■ YOUR GOAL
Look through the listing below, and wherever a line has the string "screenshot", copy it.

■ GIVEN DATA
== Segment start ==
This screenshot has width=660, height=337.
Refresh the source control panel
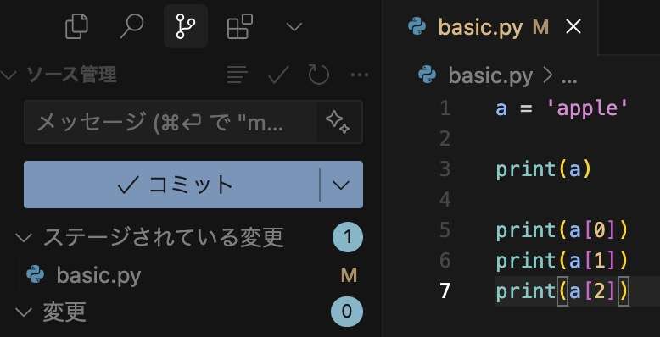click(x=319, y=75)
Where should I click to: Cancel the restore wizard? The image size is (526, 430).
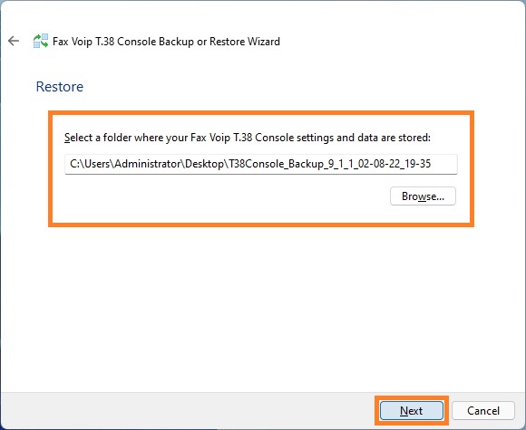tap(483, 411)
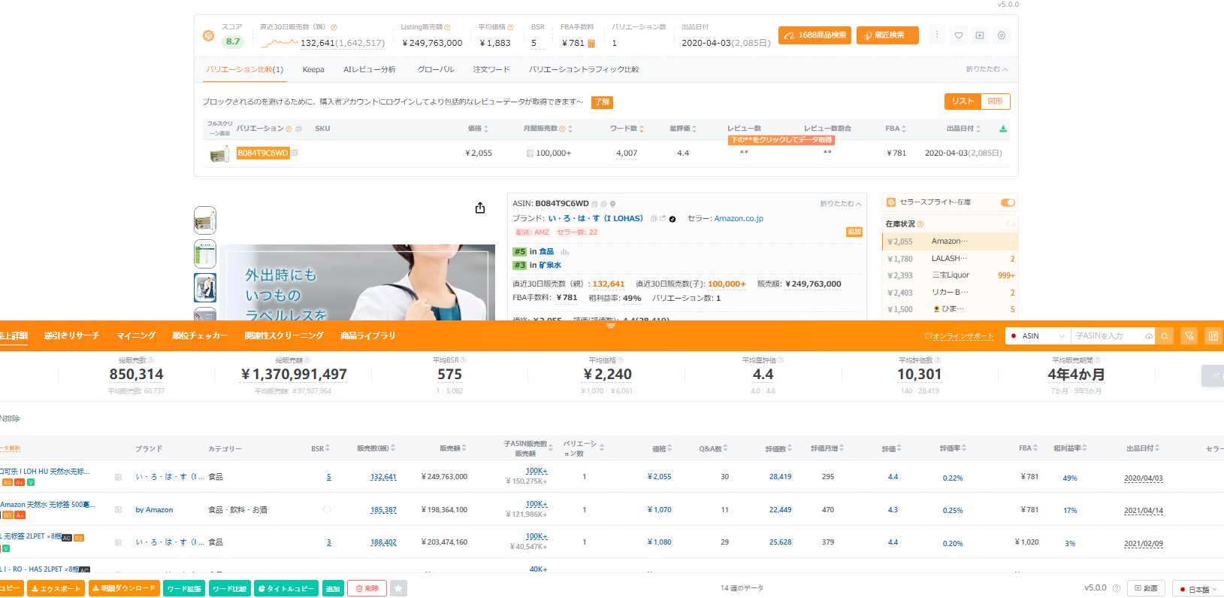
== Segment end ==
== Segment start ==
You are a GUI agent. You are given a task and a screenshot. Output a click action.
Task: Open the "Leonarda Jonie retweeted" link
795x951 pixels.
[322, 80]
== Segment end ==
== Segment start ==
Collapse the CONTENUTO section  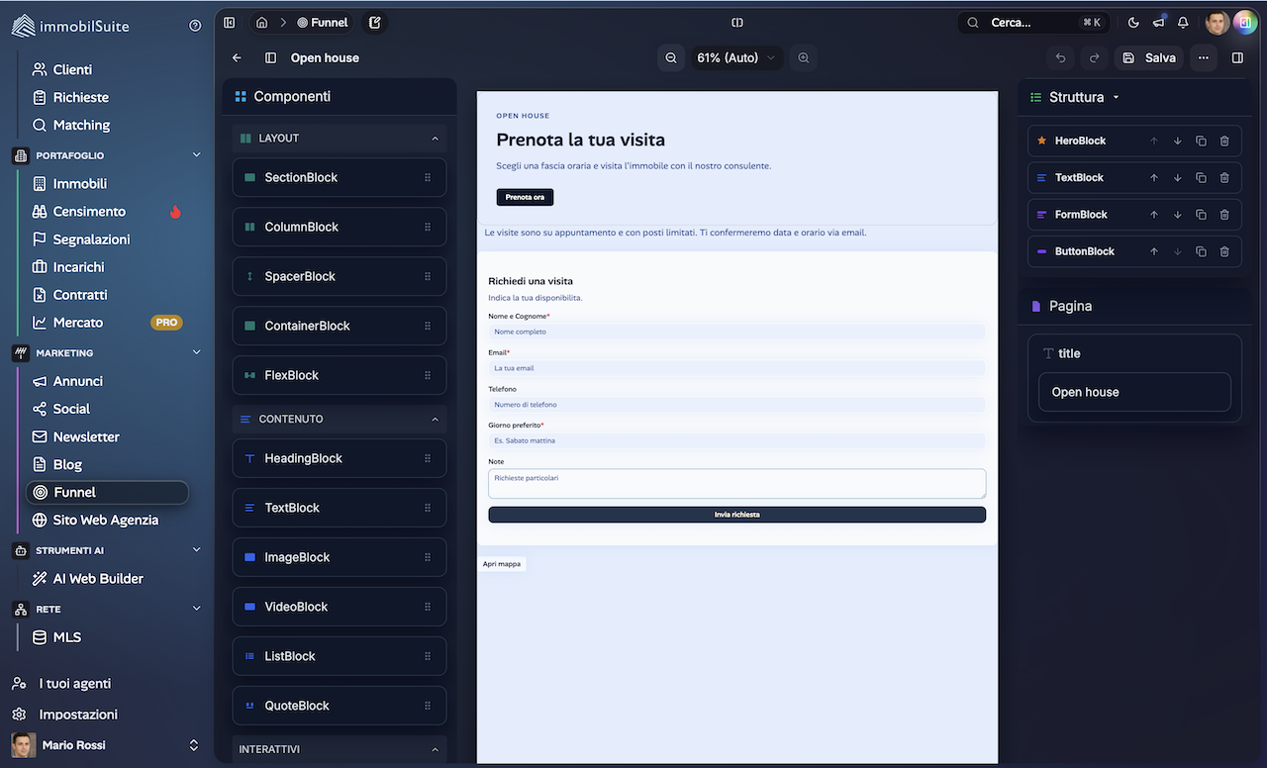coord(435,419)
== Segment end ==
■ REPLY
This screenshot has width=660, height=337.
You are a GUI agent. You are given a task and a screenshot. Output a click action.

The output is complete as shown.